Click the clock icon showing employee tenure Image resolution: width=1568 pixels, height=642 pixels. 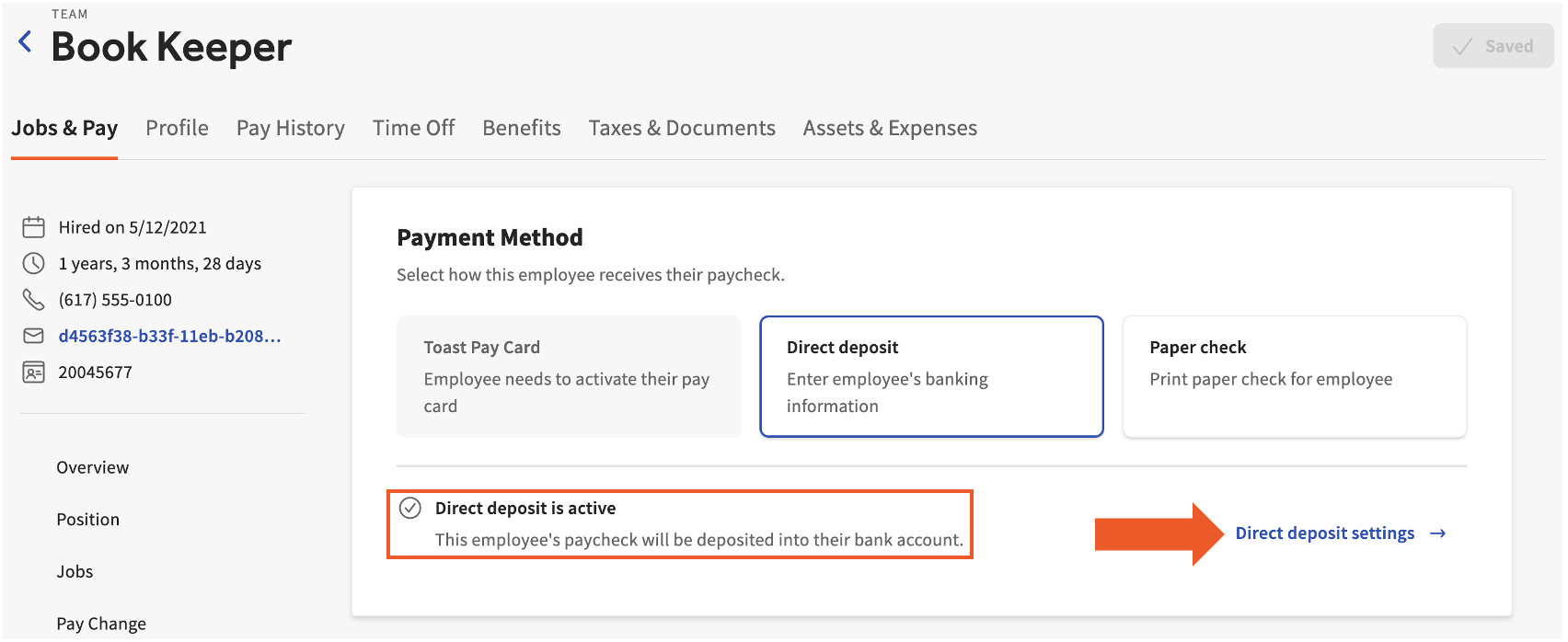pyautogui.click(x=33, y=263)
- - -
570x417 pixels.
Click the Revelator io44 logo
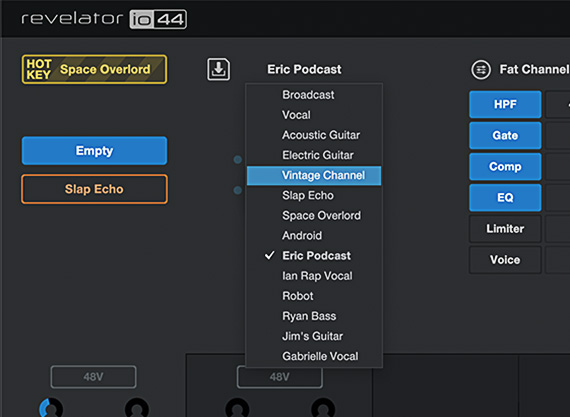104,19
- - -
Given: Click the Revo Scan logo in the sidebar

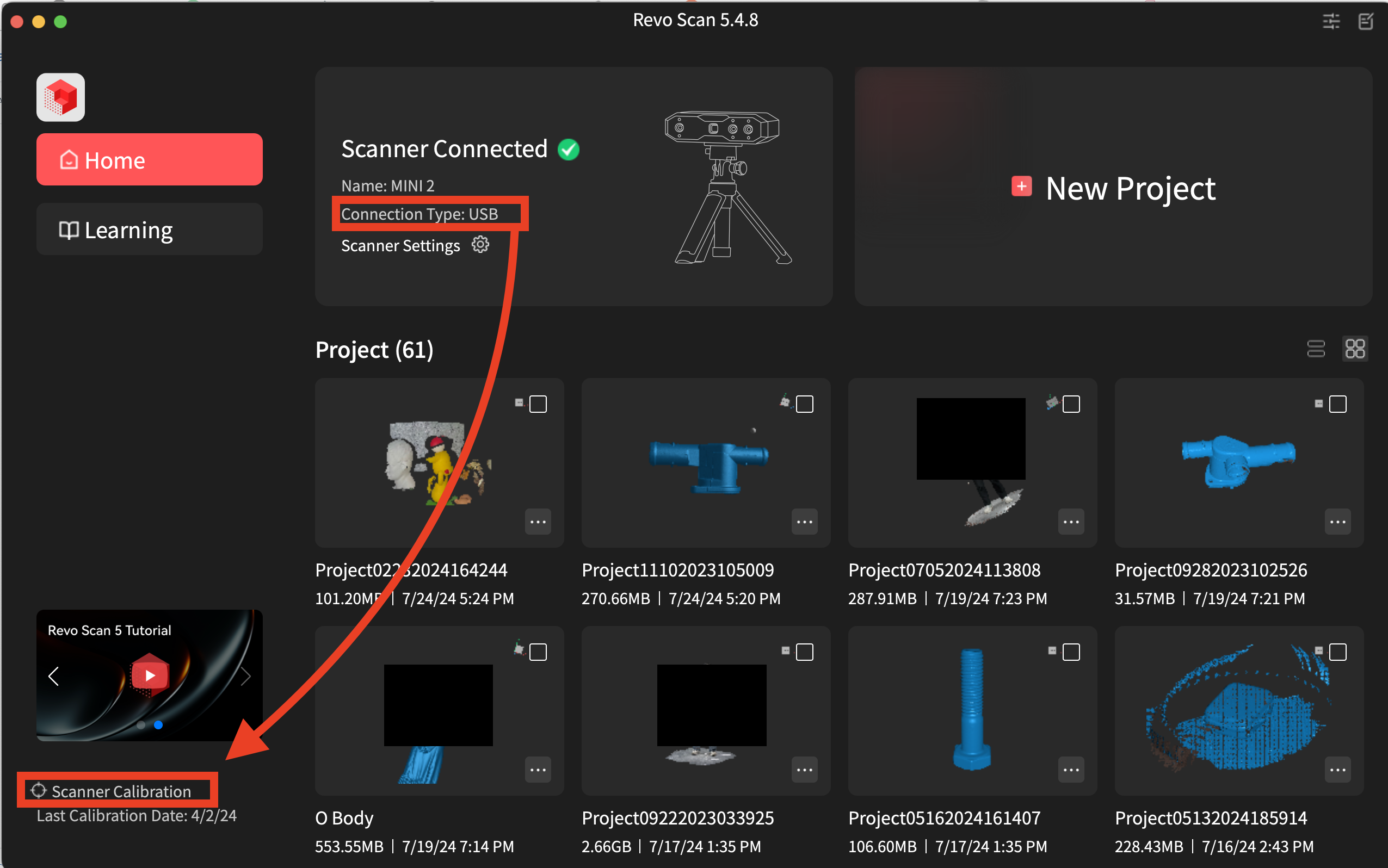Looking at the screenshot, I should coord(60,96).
- - -
> _WHAT TO DO_: Please show every line of the rows above that contains the string "logo".

> _THE REPLY_:
Click the Revelator io44 logo
Given: Click the Revo Scan logo in the sidebar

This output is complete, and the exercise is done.